#### [EXERCISE PROMPT]
The entries below contain a line with "Click the 无止境联盟 (9) league banner" and a line with "Open the Description". Quote exactly those two lines and all lines between them.

*** EXERCISE MATERIALS ***

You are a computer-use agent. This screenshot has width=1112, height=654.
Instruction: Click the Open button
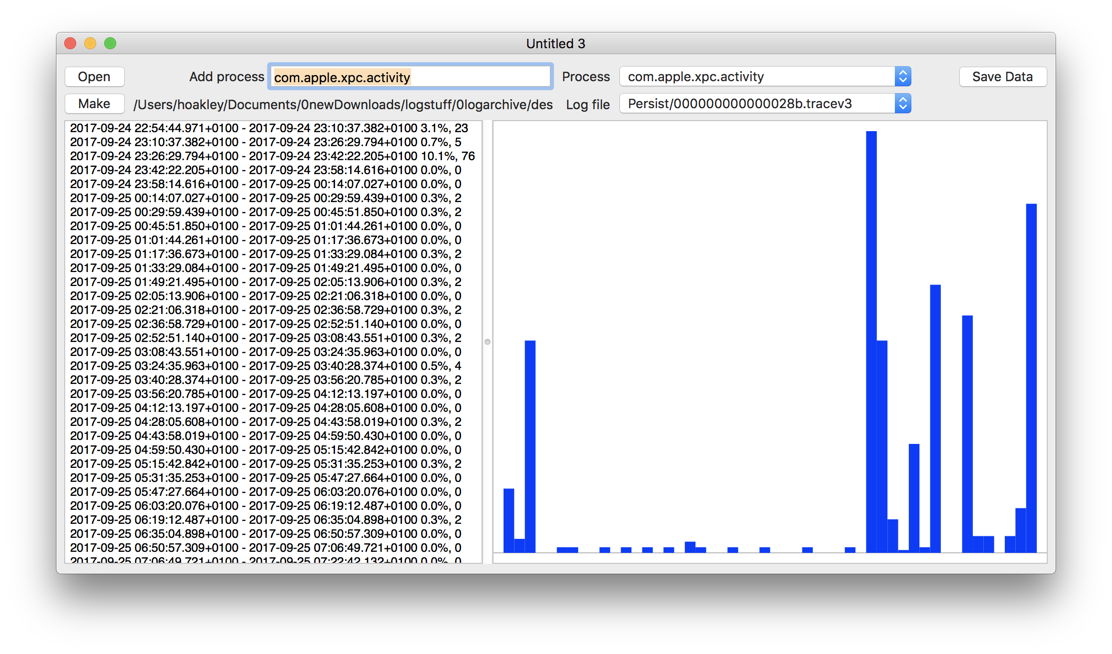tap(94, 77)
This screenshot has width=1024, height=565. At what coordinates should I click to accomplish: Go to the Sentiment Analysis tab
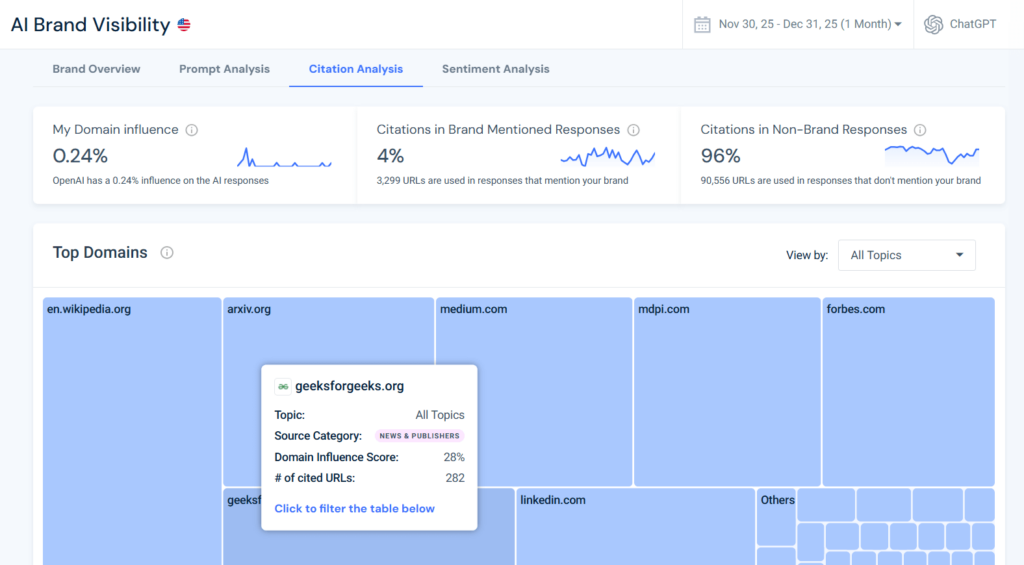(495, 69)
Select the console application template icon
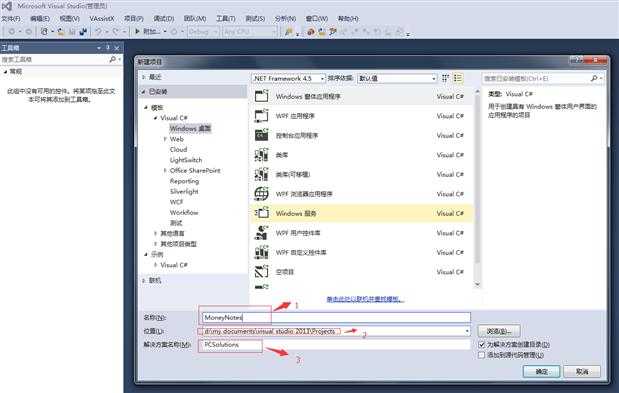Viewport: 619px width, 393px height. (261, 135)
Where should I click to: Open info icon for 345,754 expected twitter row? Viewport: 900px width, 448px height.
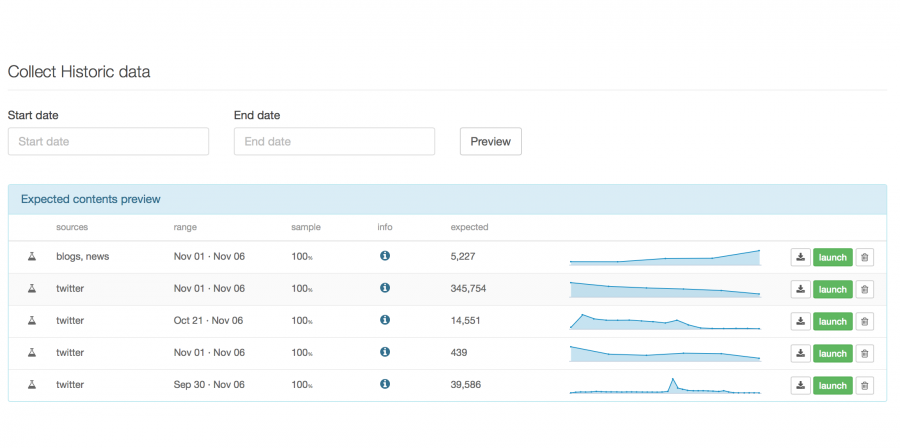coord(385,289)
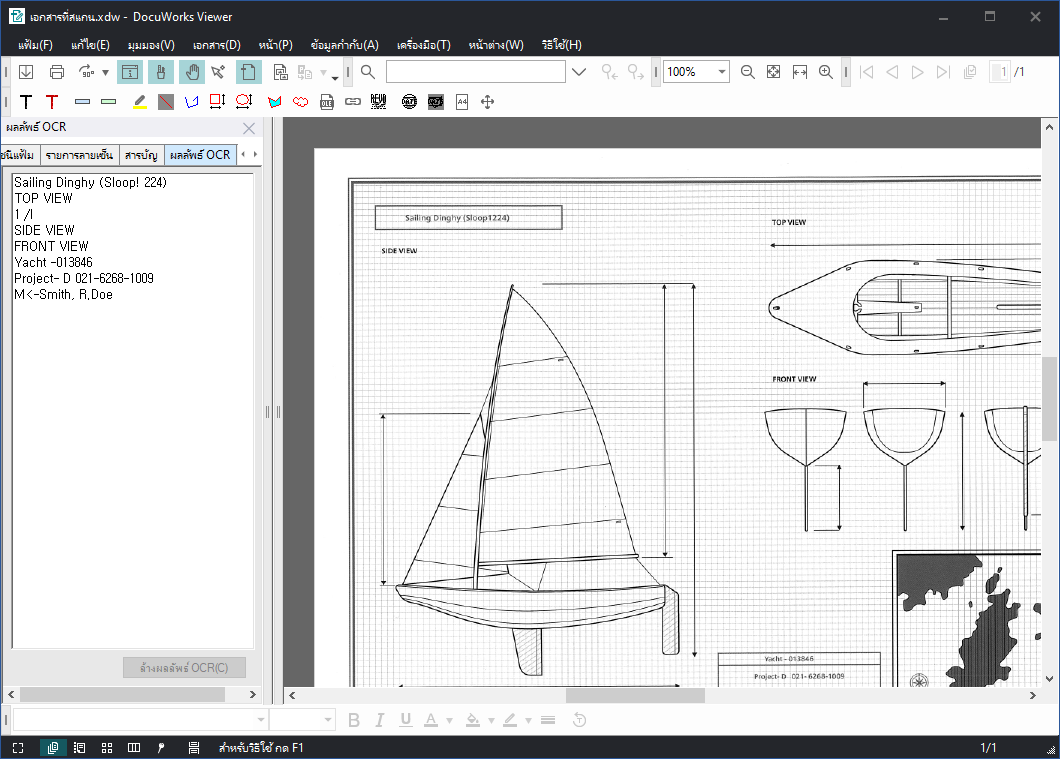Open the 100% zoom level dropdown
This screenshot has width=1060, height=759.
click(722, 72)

*** End of EXERCISE MATERIALS ***
*** EXERCISE MATERIALS ***

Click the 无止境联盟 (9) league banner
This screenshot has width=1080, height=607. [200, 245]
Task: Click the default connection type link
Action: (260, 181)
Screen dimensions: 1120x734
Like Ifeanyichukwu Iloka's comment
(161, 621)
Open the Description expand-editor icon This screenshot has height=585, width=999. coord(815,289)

*** End of EXERCISE MATERIALS ***
*** EXERCISE MATERIALS ***

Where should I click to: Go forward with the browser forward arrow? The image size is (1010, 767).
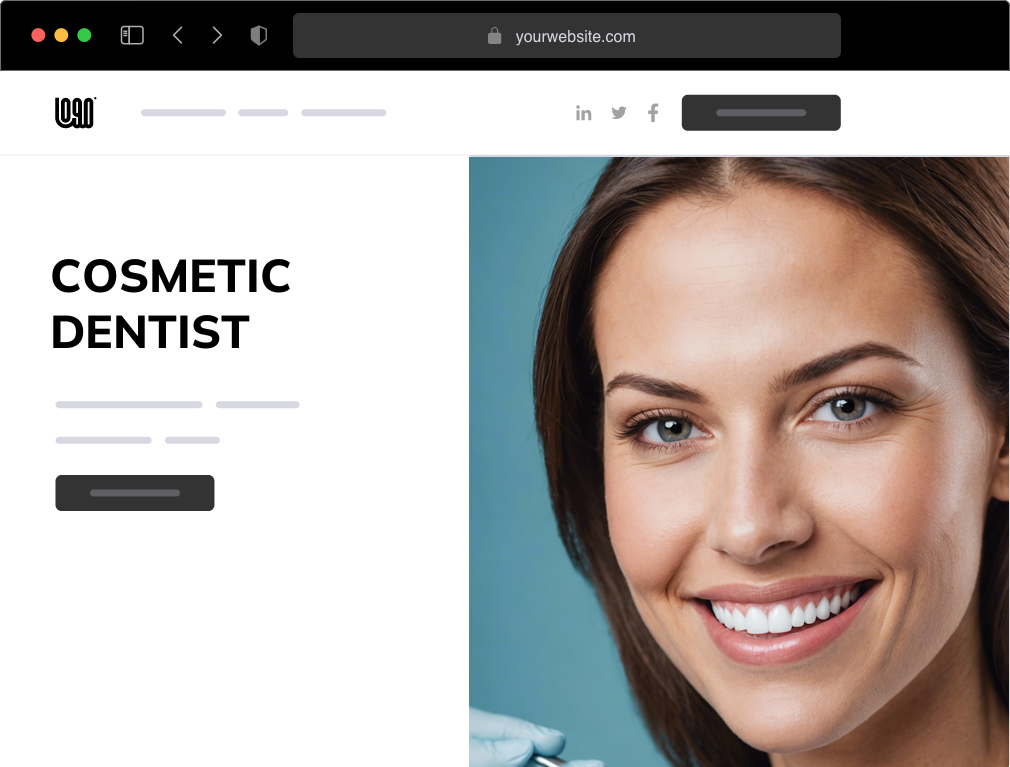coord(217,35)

*** End of EXERCISE MATERIALS ***

#### [EXPECTED ANSWER]
Click the 无止境联盟 (9) league banner
This screenshot has width=1080, height=607. [200, 245]
Task: Click the default connection type link
Action: (260, 181)
Screen dimensions: 1120x734
Like Ifeanyichukwu Iloka's comment
(161, 621)
Open the Description expand-editor icon This screenshot has height=585, width=999. coord(815,289)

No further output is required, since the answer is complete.